Production baseline drift checks (internal)

Goal: avoid “configuration drift” where production stops matching what the project expects (security posture, perms, service units, etc.).

This is implemented as:

1) Desired state (in git): production-baseline-policy.toml 2) Observed state (generated on the VPS): JSON snapshots written to /srv/healtharchive/ops/baseline/ 3) Drift check: compares observed vs policy and fails on required mismatches

Files

Policy (edit in git): production-baseline-policy.toml
Snapshot generator: ../../scripts/baseline_snapshot.py
Drift checker: ../../scripts/check_baseline_drift.py

One-shot usage (recommended after any production change)

On the VPS (as haadmin):

cd /opt/healtharchive
./scripts/check_baseline_drift.py --mode live

This writes:

observed-<timestamp>.json (machine-readable)
drift-report-<timestamp>.txt (human-readable)
plus observed-latest.json and drift-report-latest.txt

All files live under /srv/healtharchive/ops/baseline/.
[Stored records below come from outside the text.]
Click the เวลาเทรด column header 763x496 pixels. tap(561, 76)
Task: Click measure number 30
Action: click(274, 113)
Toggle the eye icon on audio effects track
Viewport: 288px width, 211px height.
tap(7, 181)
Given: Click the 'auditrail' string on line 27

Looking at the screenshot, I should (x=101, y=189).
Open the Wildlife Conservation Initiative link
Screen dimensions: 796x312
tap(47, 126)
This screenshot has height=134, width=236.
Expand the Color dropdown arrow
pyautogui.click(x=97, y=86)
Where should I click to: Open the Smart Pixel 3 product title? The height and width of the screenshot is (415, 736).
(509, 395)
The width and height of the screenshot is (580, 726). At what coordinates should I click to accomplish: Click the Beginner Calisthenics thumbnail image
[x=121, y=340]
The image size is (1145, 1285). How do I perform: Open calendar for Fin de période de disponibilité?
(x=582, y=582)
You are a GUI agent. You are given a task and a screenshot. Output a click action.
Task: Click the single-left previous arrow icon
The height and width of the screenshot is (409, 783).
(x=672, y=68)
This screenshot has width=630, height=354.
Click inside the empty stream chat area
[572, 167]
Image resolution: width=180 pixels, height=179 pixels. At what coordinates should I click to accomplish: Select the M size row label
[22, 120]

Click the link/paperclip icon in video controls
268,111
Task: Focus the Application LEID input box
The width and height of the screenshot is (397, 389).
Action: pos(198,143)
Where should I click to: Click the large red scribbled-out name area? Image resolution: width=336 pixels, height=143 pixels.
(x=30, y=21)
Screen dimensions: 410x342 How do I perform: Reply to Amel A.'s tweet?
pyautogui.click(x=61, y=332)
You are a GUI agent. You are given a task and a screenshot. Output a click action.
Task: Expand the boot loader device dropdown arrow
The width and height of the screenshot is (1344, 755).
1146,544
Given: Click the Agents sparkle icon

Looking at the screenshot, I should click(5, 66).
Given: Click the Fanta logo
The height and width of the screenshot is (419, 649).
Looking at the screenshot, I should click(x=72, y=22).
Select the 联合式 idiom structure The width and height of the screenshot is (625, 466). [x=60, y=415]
“Local only” mode (no network dependency)

Use local-only mode when you want checks that don’t depend on DNS/TLS/external routing:

./scripts/check_baseline_drift.py --mode local

In local mode:

HSTS is validated by parsing /etc/caddy/Caddyfile for the API site block.
Admin endpoint checks are skipped (warn-only).

Optional: weekly drift timer (systemd)

If you want drift checks to run automatically (not just during deploys), this repo includes a weekly systemd timer:

Templates: docs/deployment/systemd/healtharchive-baseline-drift-check.*
Installer helper (VPS): scripts/vps-install-systemd-units.sh --apply
Enablement steps: docs/deployment/systemd/README.md

Remediation rule of thumb

When drift is limited to a file generated by one of the VPS installer helpers, prefer re-running the matching installer instead of editing the baseline policy or patching the file by hand.

Example:

If drift reports /etc/grafana/provisioning/dashboards/healtharchive.yaml, re-run sudo ./scripts/vps-install-observability-dashboards.sh --apply. That installer is the canonical writer for the Grafana dashboards provisioning file and restores the expected root:root 0644 state.
After fixing required drift, verify with ./scripts/check_baseline_drift.py --mode local or rerun the systemd wrapper with sudo systemctl start healtharchive-baseline-drift-check.service.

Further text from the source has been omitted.